The Mechanism of Separation
The purification mechanism in distillation is based on the significant difference between the boiling point of water and most chemical contaminants. When the source water is heated to its boiling point of 100° Celsius (212° Fahrenheit), it changes state into steam. This steam is essentially pure water vapor, leaving behind substances that do not easily vaporize at that temperature.
The steam then travels into a cooling coil or condenser, where it releases its heat and transitions back into liquid water. This newly formed liquid, called the distillate, is collected separately from the original boiling chamber. The non-volatile chemicals and solid impurities remain concentrated in the residue left at the bottom of the heating vessel.
Contaminants Effectively Removed
Distillation excels at removing inorganic chemicals and heavy metals because these compounds have boiling points far exceeding that of water. Substances like lead, arsenic, mercury, and barium are non-volatile and cannot transition into the steam phase.

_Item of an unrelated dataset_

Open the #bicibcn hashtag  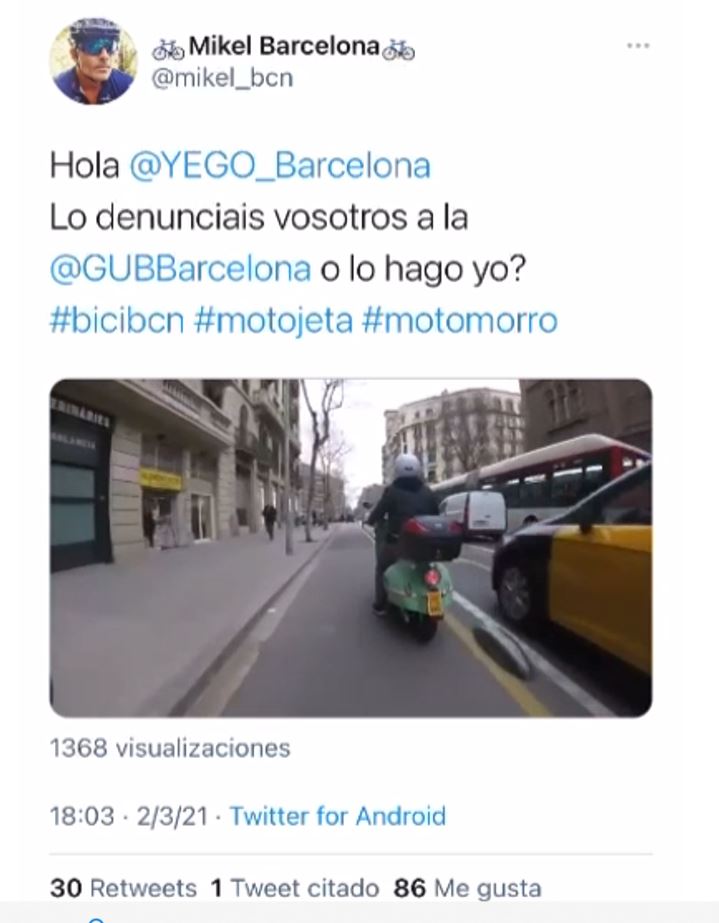(117, 321)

Inorganic minerals, often referred to as “hard water” elements, are also effectively eliminated by this process. Calcium, magnesium, sodium, and fluoride, along with nitrates and various salts, remain as solid residue. The high heat also successfully inactivates and removes biological contaminants, such as bacteria, viruses, and protozoan cysts, ensuring the resulting water is microbiologically safe. Distillation typically achieves a removal rate of 99.9% for total dissolved solids, including large, non-volatile organic molecules like certain pesticides and herbicides.
Compounds That Remain
The primary limitation of distillation is its reduced effectiveness against Volatile Organic Compounds (VOCs) and certain other chemicals with low boiling points. VOCs are organic chemicals that vaporize easily, sometimes at temperatures lower than or close to water’s boiling point. These compounds, which include industrial solvents like benzene, toluene, and trichloroethylene, may vaporize alongside the water vapor.

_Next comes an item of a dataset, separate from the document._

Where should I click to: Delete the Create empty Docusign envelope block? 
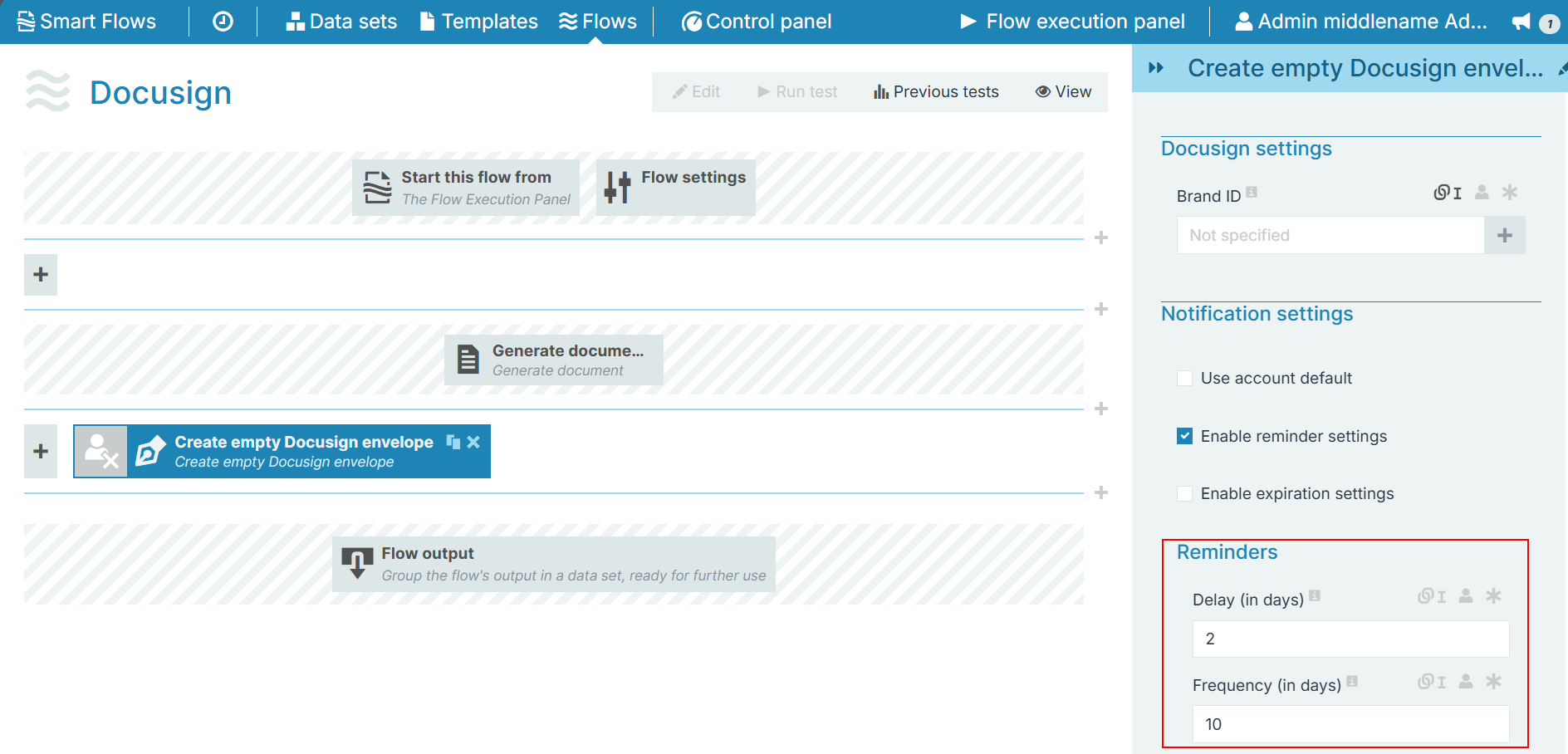[x=473, y=442]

Once vaporized, these volatile chemicals are carried with the steam into the condenser and re-condense back into the purified water. A common example is trihalomethanes, which are disinfection byproducts often found in chlorinated municipal water supplies. To address this issue, modern water distillers frequently incorporate a final activated carbon filter to adsorb any remaining VOCs from the collected distillate.

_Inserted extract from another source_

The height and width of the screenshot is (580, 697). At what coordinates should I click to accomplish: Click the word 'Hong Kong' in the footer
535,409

The Impact of Distillation on Water’s Mineral Content
A direct consequence of distillation’s efficacy in removing dissolved solids is the removal of naturally occurring inorganic minerals. The process eliminates calcium, magnesium, and potassium, which contribute to water hardness and are often considered beneficial. The resulting product is known as demineralized or distilled water, which has a noticeably flat taste due to the lack of these dissolved solids.
While these minerals are important for the body’s function, the majority of a person’s daily mineral intake comes from food, not drinking water. For individuals consuming a balanced diet, the lack of minerals in distilled water is generally not considered a health risk. However, some studies suggest long-term, exclusive consumption of demineralized water without adequate dietary compensation could potentially lead to minor mineral imbalances.